Капустин, будто позируя, поднял шляпу и надел её на голову. Торчащие книзу острые концы гвоздей медленно и с влажным звуком погрузились в отверстия в голове. Остриё трёхсотмиллиметрового гвоздя вышло из глазницы. Блестящий кончик его был покрыт чем-то вязким и жёлтым.
– Сидит, как влитая, – хмыкнул Капутин, вперив в Вано единственный уцелевший глаз. – Классно смотрится, да? Меня всегда бесила дразнилка про шляпу, но потом я подумал и решил, что она – самая лучшая. Также, как и для тебя, Фантомас, я приберёг одну. Про уши. Помнишь ведь?

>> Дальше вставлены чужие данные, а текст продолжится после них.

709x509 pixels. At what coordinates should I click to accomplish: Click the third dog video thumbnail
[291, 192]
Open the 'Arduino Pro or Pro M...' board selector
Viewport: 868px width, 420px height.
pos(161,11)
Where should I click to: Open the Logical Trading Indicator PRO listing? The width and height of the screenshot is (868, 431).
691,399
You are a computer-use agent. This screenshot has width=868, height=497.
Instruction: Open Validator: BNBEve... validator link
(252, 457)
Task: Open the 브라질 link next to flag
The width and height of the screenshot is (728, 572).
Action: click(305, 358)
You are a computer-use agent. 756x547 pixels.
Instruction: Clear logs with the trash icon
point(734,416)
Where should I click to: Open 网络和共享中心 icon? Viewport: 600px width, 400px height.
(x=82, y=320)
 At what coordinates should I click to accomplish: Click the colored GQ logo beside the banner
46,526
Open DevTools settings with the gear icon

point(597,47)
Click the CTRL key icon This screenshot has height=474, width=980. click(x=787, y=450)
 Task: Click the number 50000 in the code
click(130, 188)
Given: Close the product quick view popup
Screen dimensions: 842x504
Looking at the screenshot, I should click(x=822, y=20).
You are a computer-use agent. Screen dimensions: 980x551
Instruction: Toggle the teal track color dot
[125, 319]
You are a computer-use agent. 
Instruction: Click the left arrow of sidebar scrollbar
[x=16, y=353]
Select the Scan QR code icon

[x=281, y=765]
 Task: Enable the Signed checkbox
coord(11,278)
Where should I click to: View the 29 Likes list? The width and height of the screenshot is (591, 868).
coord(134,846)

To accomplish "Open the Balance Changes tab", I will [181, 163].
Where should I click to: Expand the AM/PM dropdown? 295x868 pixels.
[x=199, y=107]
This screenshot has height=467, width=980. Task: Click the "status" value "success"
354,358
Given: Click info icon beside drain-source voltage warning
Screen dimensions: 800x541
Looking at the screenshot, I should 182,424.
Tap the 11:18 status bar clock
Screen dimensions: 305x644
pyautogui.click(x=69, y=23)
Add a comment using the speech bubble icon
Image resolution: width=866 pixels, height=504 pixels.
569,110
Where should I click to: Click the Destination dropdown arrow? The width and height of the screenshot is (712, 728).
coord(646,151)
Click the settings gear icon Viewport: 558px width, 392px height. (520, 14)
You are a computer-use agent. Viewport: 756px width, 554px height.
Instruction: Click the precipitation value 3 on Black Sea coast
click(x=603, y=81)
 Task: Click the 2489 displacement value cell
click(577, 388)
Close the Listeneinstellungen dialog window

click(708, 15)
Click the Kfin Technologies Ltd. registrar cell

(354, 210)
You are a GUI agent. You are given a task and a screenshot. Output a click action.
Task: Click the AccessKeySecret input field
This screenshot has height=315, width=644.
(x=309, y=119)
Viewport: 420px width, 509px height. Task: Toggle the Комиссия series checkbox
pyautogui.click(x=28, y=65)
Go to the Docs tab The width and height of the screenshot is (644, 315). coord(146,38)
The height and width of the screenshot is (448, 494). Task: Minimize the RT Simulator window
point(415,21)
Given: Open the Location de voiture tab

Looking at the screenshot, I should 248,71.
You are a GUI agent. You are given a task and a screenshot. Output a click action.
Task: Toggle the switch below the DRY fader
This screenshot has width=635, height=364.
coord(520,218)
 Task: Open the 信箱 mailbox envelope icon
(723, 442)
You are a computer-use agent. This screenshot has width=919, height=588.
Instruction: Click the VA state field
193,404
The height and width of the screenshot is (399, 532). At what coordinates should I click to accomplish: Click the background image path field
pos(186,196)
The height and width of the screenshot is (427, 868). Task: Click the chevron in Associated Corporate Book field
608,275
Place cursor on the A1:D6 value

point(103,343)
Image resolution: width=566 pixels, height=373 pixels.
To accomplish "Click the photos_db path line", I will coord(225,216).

Где-то внутри головы у Вано что-то громко треснуло. А затем пришла боль.
Вано закричал, разом забыв все молитвы, которые и так толком не знал. Из горла хлынула кровь.
– Уши как клапаны, – хихикнул Капустин, приблизившись так близко, что кончик гвоздя, торчащий из глаза, царапнул Вано щёку. – Пошли гулять, дружище. Когда во всех окнах погасли огни, и всё такое.
Глава четвертая
1.
Загорел Выхин отвратительно, но при этом парадоксально наслаждался ощущением зуда, колкостью сухого песка, забравшегося под одежду, лёгким головокружением. Всё это как будто возвращало его к жизни, выхватывало из замаринованного состояния, в котором он пребывал последние годы.
Пляж, кажется, не изменился за двадцать лет. На влажной гальке всё так же лежали, сидели и бегали местные и приезжие – различить их было нетрудно. Волны накатывали на берег, вынося горсти водорослей, медуз и камешков. Огромный скользкий валун, который торчал из воды метрах в двадцати от берега, оккупировала стайка молодёжи. Выхин помнил, что у валуна были три точки для прыжков – полтора метра, три и пять. С верхотуры прыгали только самые отчаянные или безнадёжно влюблённые, что, впрочем, одно и тоже.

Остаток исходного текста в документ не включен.